For a woman to hold such influence in any seventh century court is remarkable, yet it is testament to the progressive cultural atmosphere that characterised China in the period before the Mongol invasions.
In early 11th century Japan, Murasaki Shibiku, a noblewoman, wrote The Tale of Genji, a classic piece of literature suggested by some to be the world’s first novel. Depicting court life at the height of the Heian period, Shibiku wrote her masterpiece in Chinese.
Such was the dominance of Chinese culture in Japan during the Heian period, with Buddhism and Taoism widely adopted, that the Chinese language became the Japanese language of government. Indeed, such a reality must still send shivers down Japanese spines today!
Nevertheless, despite women generally being precluded from learning Chinese – with politics reserved for the male caste – Shibiku self-taught and produced a work of startling complexity some three centuries before Chaucer was even born.
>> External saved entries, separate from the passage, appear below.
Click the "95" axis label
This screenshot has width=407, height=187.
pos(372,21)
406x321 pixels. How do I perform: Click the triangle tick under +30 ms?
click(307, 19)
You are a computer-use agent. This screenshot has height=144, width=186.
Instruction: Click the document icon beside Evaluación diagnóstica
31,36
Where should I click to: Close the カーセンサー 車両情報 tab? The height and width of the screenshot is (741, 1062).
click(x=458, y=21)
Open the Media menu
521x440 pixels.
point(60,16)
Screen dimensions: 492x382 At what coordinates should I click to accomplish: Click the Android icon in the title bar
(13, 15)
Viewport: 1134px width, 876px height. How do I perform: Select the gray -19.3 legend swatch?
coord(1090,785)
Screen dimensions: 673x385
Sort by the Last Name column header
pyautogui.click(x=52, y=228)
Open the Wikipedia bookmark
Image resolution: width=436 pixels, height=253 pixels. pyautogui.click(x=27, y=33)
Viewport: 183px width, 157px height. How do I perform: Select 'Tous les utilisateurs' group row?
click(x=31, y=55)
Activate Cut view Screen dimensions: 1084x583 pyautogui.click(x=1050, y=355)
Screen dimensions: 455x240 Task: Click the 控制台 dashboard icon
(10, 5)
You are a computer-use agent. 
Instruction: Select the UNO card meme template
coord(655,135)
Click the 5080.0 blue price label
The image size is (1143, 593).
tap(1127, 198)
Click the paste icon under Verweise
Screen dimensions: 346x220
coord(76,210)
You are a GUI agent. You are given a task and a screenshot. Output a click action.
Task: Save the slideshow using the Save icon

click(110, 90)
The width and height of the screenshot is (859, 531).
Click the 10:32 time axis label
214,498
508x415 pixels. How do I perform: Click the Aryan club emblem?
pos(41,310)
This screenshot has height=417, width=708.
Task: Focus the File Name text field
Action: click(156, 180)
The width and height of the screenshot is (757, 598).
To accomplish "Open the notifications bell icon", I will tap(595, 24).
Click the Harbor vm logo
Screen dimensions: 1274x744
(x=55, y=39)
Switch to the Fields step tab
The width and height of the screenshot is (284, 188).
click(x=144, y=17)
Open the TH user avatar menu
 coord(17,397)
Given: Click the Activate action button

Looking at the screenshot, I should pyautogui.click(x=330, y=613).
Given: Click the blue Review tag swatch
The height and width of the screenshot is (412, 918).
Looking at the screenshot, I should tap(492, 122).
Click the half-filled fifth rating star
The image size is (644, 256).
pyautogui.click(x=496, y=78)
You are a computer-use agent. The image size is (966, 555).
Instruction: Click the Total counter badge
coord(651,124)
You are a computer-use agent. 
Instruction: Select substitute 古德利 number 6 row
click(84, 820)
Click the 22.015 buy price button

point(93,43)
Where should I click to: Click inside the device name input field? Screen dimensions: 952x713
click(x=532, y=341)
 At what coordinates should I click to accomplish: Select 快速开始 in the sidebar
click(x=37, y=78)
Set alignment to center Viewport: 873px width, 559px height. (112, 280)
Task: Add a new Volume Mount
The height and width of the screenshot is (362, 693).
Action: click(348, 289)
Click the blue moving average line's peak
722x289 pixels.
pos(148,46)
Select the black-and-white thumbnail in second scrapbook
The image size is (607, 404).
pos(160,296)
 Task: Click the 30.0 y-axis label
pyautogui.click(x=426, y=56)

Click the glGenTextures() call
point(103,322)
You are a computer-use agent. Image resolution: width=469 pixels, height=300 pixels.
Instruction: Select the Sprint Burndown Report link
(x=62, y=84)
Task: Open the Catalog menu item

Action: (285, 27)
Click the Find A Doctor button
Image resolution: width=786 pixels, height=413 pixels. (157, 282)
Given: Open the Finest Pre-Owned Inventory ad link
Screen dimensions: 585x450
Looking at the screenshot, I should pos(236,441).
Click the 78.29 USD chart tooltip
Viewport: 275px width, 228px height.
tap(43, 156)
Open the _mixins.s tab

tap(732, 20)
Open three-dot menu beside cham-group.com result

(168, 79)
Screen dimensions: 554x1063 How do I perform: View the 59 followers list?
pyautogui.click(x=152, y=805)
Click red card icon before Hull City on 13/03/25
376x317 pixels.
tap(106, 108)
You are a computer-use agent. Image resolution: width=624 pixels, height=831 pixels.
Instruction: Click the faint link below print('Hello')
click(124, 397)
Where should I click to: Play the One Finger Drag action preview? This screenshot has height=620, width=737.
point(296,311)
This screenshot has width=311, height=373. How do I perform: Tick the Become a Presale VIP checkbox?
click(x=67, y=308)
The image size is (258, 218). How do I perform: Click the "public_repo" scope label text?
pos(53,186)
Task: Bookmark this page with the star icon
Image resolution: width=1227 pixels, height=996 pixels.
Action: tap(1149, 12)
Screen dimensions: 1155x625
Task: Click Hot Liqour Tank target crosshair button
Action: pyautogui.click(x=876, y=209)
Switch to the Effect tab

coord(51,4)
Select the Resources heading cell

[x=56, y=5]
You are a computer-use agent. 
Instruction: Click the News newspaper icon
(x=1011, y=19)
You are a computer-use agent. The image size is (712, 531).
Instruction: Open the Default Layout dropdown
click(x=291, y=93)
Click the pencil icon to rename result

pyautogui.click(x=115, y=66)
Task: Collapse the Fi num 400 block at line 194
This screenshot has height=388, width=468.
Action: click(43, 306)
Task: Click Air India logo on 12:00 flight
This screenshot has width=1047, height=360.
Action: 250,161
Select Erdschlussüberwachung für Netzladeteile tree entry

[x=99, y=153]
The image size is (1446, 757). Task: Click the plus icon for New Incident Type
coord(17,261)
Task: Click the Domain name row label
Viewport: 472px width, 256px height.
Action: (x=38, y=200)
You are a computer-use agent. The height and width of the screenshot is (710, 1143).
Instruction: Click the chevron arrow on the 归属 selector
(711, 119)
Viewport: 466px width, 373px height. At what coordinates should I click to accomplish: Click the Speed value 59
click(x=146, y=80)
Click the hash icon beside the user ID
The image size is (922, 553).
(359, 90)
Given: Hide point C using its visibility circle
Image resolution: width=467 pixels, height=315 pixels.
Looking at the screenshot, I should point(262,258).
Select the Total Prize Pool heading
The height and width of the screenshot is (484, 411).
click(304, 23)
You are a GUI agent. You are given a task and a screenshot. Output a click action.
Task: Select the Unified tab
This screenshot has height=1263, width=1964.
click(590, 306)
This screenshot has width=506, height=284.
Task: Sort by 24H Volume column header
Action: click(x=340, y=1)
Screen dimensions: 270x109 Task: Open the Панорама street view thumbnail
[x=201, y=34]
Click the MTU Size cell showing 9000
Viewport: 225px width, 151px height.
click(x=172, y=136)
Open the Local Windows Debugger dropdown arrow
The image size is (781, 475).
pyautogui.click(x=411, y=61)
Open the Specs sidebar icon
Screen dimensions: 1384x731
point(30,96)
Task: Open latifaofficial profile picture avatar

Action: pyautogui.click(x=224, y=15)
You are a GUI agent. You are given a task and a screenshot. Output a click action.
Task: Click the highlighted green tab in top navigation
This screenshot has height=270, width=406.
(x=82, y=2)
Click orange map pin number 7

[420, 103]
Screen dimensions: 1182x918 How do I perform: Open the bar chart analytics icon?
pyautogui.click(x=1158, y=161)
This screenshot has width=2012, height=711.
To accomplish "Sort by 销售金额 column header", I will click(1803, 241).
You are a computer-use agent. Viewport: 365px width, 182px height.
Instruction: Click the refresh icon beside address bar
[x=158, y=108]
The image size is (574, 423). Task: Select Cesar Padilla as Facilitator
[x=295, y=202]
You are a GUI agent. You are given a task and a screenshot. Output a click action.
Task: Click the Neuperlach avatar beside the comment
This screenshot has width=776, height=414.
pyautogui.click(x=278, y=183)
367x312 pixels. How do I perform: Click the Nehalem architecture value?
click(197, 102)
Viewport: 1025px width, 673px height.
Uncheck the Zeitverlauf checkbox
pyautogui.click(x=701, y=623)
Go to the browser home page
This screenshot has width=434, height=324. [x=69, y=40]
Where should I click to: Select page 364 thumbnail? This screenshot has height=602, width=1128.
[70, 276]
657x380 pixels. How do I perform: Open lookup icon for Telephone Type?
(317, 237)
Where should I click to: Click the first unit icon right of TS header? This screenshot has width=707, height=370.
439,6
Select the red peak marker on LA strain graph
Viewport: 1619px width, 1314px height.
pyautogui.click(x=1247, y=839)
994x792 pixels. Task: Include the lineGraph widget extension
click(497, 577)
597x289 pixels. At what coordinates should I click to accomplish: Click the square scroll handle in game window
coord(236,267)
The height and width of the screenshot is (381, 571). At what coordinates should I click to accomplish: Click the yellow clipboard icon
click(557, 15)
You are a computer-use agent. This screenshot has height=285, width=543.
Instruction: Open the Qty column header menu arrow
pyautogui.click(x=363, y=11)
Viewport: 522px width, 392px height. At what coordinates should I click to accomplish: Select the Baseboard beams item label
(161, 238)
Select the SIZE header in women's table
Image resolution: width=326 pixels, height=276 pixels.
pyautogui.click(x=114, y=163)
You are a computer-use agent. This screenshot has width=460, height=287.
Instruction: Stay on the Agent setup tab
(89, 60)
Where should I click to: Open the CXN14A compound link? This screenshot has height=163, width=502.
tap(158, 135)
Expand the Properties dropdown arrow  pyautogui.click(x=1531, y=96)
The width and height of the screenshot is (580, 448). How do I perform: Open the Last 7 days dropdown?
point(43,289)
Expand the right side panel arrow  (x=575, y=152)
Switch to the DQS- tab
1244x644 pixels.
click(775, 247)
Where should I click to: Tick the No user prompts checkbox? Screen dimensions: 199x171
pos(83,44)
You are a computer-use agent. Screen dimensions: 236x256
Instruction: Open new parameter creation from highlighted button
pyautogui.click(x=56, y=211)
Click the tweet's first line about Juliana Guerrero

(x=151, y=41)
The Chinese are noted for their plethora of inventions and this came about largely due to a flourishing culture in which creativity was not restricted to men. Whilst Europe went through its so-called Dark Ages of religious obeisance and cultural persecution, women like Shangguan Wan’er and Murasaki Shikibu were at the centre of social and political life.
Rampaging Mongols and political infighting helped to destroy the cultural flowering of the Chinese, and the archaic Ming dynasty, with its rigid protocols and refusal to modernise, left China trailing the world by the 17th century.
Much the same can be said for Japan. Whilst the Kamakura period (1185-1333) ushered in a unique Japanese feudal culture and the way of the samurai, the creative expression of the Chinese-influenced Heian period was never recaptured. The Warring States period and persistent feudalism meant that Japan was isolated from the rest of the world until after the mid-19th century, by which time it had fallen into cultural and economic stagnation.
China and Japan have both recovered from their periods of isolation economically and politically and, despite some government-imposed restrictions in China, both countries can now be said to have a thriving cultural life.
Yet it is a culture based on Western technology – especially in Japan’s case and increasingly so in China’s case – rather than one that is wholly indigenous.
‘Traditional’ Chinese culture is by no means dead, yet it no longer has the pre-eminence that it enjoyed during the years of Shangguan Wan’er and the succeeding centuries, when emissaries would travel from distant lands in search of Cathay and regional rivals Japan would adopt the Chinese language as a symbol of status.